Step 3: Regularly back up Ingresses

To ensure service continuity when errors occur in Region 1, we recommend that you regularly back up the Ingresses and AlbConfigs in the ACK One Fleet instance in Region 1. When errors occur, the system synchronizes the backup Ingresses to ACK Cluster 2 to allow ALB 2 to route traffic to the backend services in ACK Cluster 2. This ensures that your business can run as normal.

You can use custom backup methods. For example, you can store the backup data to Object Storage Service (OSS) buckets in Region 2.

Step 4: Configure primary/secondary disaster recovery based on GTM

After you complete the preceding steps, you can manage ACK Cluster 1 and ACK Cluster 2 in a centralized manner and implement disaster recovery. When cluster errors or service errors occur in Region 1 or when errors occur in Region 2, the ALB multi-cluster gateway automatically switches traffic to the healthy cluster in a seamless manner. To avoid service interruptions when geological disasters or ALB errors occur in Region 1, we recommend that you configure primary/secondary disaster recovery based on GTM. You can perform this step when errors occur in Region 1. Procedure:

  1. Use an ALB Ingress in ACK Cluster 2 to create an ALB instance in Region 2. For more information, see Create an AlbConfig.

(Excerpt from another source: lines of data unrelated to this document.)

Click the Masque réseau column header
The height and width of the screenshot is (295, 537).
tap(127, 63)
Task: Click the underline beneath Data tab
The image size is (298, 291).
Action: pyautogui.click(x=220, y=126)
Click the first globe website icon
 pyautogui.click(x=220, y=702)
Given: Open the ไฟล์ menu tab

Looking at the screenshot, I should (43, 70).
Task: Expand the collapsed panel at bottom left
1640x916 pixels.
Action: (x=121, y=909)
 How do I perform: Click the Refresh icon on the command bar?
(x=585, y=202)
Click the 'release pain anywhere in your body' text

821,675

  2. Specify the IP address of the ALB multi-cluster gateway in Region 1 and the domain name of the ALB instance in Region 2 in GTM. The gateway and ALB instance work in primary/secondary mode. This way, when errors occur in Region 1, GTM switches traffic to Region 2 based on health check results. For more information, see Use GTM to implement primary/secondary disaster recovery.

    Note

    When GTM switches traffic, your service may remain interrupted for a long period of time due to the DNS cache on clients.